* _Инструкции к заданиям_
1. Изложите суть интервью в двух предложениях.
2. Пожалуйста, продублируйте отрывок интервью: всё от слов «Лев Семёнович, вместе» и ниже вплоть до слов «да, каким образом?».
═══ Страница ═══
Лев Рубинштейн: «Мы никогда не заигрывали с советским официозом». Интервью

 

Лев Рубинштейн: «Мы никогда не заигрывали с советским официозом»

 

То, что Лев Рубинштейн в литературе с конца 1960-х годов, кажется невероятным – настолько поэт и эссеист современен и настолько очевидно его ориентирование в нынешней культурной ситуации; между тем, за его плечами стоит солидная литературная история под названием «московский концептуализм» (основоположником которого наряду с Всеволодом Некрасовым и Дмитрием Александровичем Приговым является Рубинштейн). В последние годы Рубинштейн, впрочем, отошёл от карточек и чаще выступает как эссеист на страницах различных изданий – в этом году вышла его новая книга «Что слышно», включившая избранные тексты в этом жанре и полная не только остроумных бытовых зарисовок, но и наблюдений об участившемся в последнее время ложном патриотизме (см. на «Textura» рецензию Юлии Подлубновой об этой книге). В интервью для «Textura» Рубинштейн рассказал Борису Кутенкову о причинах появления московского концептуализма и его наследниках, о том, почему один из его текстов называется «Вопросы литературы» и есть ли в этом отсылка к известному журналу, а также об отношении к остракизму и смешению профессионального и личного.

 

 

Лев Семёнович, вместе с Дмитрием Приговым и Всеволодом Некрасовым Вы стали в 1970-х годах основоположником концептуализма. Каким Вам видится концептуализм из сегодняшней точки? Повлияло ли это течение на последующую словесность – и, если да, каким образом?

– Явление, которое называют «московским концептуализмом», в большей степени визуально-художественное, чем литературное. Литераторов-концептуалистов, прямо скажем, четверо: к трём Вами названным я бы прибавил Володю Сорокина. Интересно то, что если сравнить этих четырёх человек по старшинству – это я однажды заметил и не знаю, какой из этого сделать вывод, – то можно заметить, что между ними разница семь лет. Всё это говорит о том, что люди разных поколений в какой-то момент просто сошлись в одной точке. Потому что, когда говорят «основоположники», сразу представляется, что Станиславский с Немировичем-Данченко встретились в ресторане «Славянский базар» и основали художественный театр. В нашем случае никто ничего не основывал. Когда мы задружились, мы уже были готовыми авторами: каждый делал то, что он делал, и мы сошлись не на учительстве/ученичестве, а на пунктах взаимного приятия друг друга. Где-то уже в самом конце 70-х годов философ Борис Гройс написал статью «Московский концептуализм», и, собственно, тогда же появился термин. Что же касается художников, то в изобразительном искусстве выросло уже третье или даже четвертое поколение концептуалистов. Я считаю, что концептуализм литературный жив в той степени, в какой живы тексты, но как явление, как пафос, как способ письма или способ видения мира, – остался в прошлом: я бы не сказал, что он актуален сегодня, например, для меня. И, кстати, из троих, кого Вы назвали, двоих нет в живых, поэтому их уже ни о чём не спросишь.
═══ Предоставленные данные ═══
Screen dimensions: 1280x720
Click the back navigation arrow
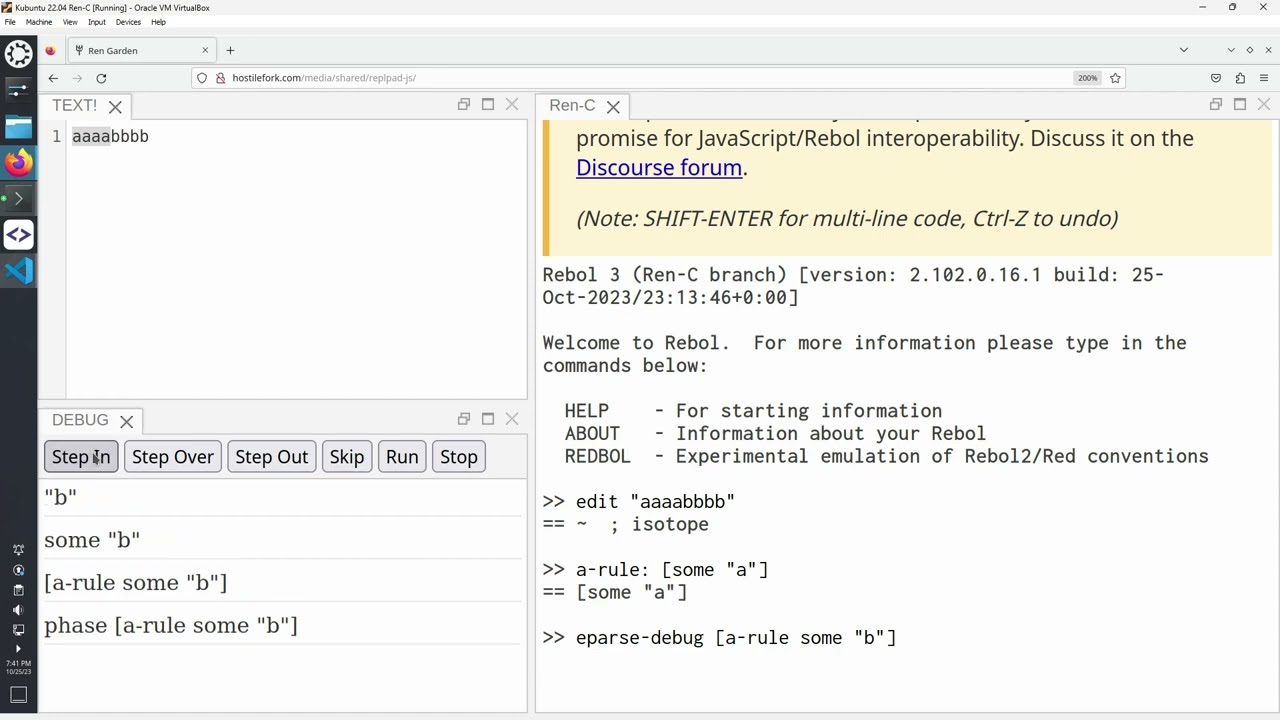[53, 78]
═══
* _Ответы к заданиям_
1. Лев Рубинштейн, один из основоположников московского концептуализма, в последние годы чаще выступает как эссеист, и в этом году вышла его книга «Что слышно». В интервью он говорит, что концептуализм был явлением скорее визуально-художественным, что его участники сошлись уже готовыми авторами и что литературный концептуализм как способ письма и видения мира, по его мнению, остался в прошлом.

2.
Лев Семёнович, вместе с Дмитрием Приговым и Всеволодом Некрасовым Вы стали в 1970-х годах основоположником концептуализма. Каким Вам видится концептуализм из сегодняшней точки? Повлияло ли это течение на последующую словесность – и, если да, каким образом?